Financially exploited elderly people died three times faster than elderly people who haven’t been victimized, the study found.

Lachs warns that the problem of elder scams is in fact a burgeoning public health crisis.

Elizabeth Loewy, a former director of the elder abuse unit at the Manhattan District Attorney’s Office, agrees.

Loewy handled hundreds of such cases every year, she says. “I knew these crimes were killing people,” said Loewy.

“How could you do that to older people who could not protect themselves?”

Taking action

Experts recommend that retirees make several pre-retirement precautions before the onset of advanced age.

Instead of designating one family member or friend power of attorney, two friends or relatives should be designated as joint agents with power of attorney.

The aim is not to give one person too much power.

Both agents must agree on financial decisions, a simple decision that vastly cuts down on the threat of financial exploitation.

Retirees who have all or most of their money in a 401(k) or IRA should be sure designate and regularly update beneficiaries.

If the finances are significant, a trust should be established.
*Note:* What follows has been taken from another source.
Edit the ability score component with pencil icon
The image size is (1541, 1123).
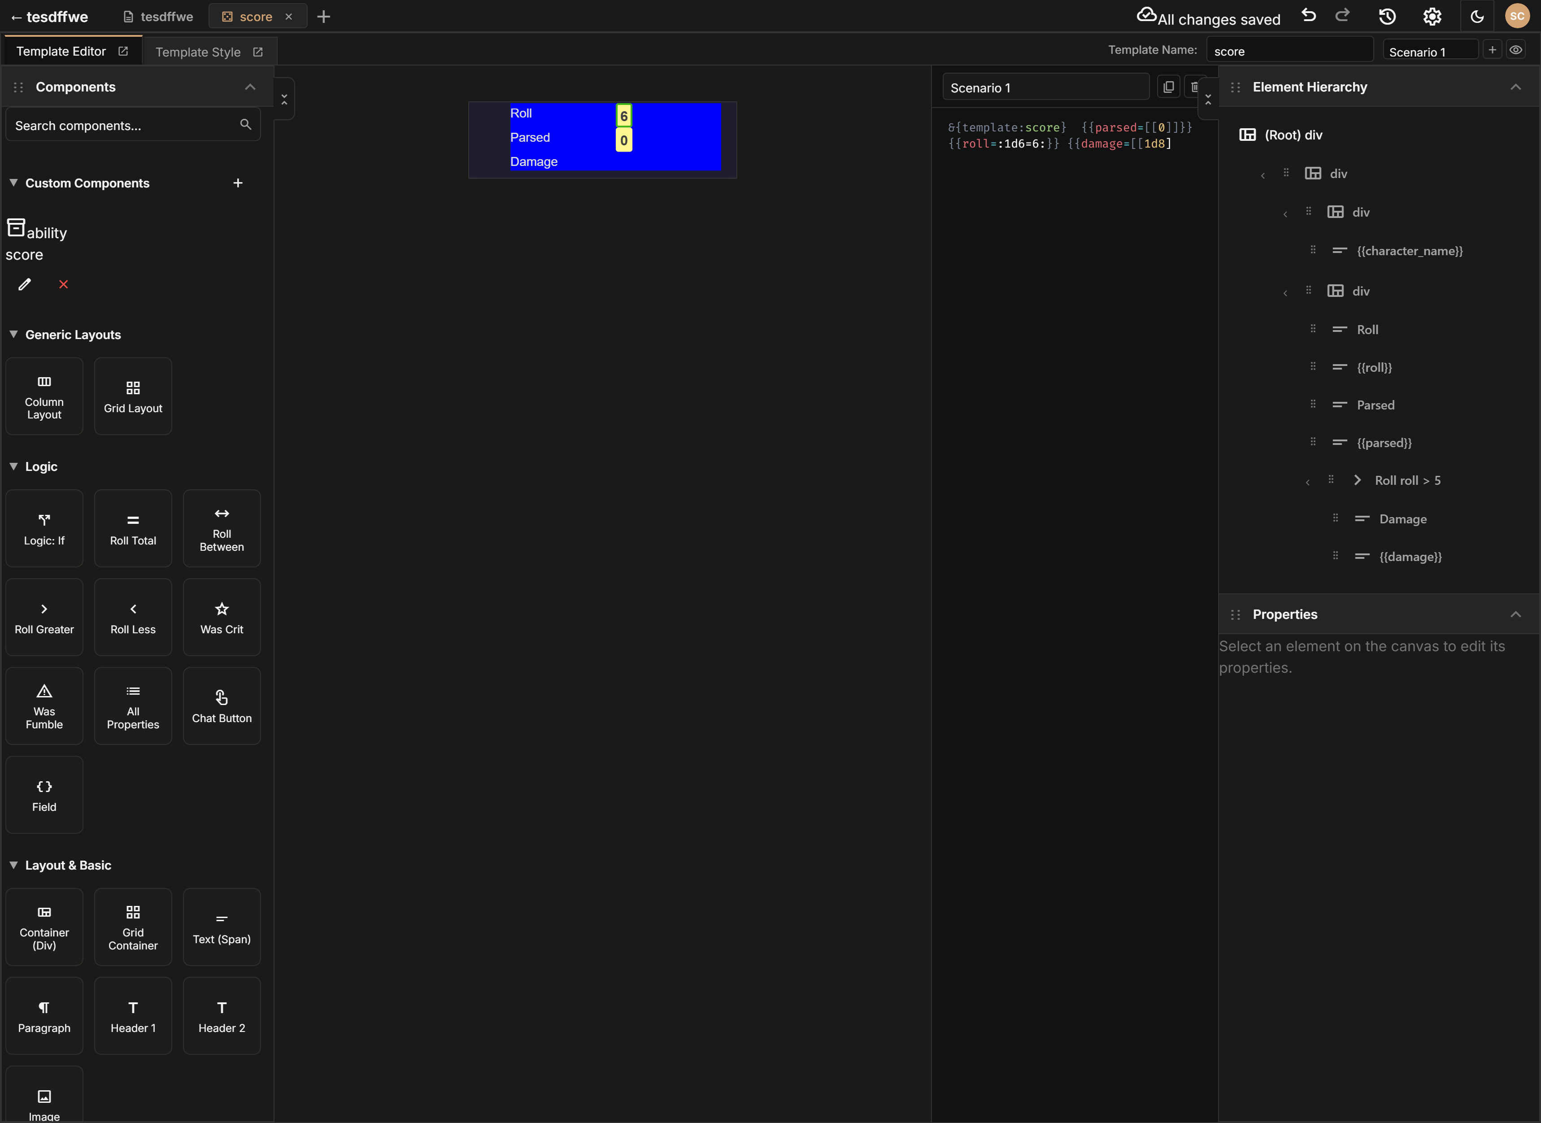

That eliminates the need for costly probate and allows the older person to make choices about their money while still relatively young.

It also creates a list of executors who must adhere to state laws on trust administration, another layer that can rein in abuse.

Still, even with recommended precautions, elder exploitation will increase in the future.

Joy Solomon, a former New York prosecutor and retiree advocate, is bracing for a future onslaught of elderly evictions.

“We’re going to come to a place where we’re seeing a lot of homeless elderly people on the street,” Solomon warned.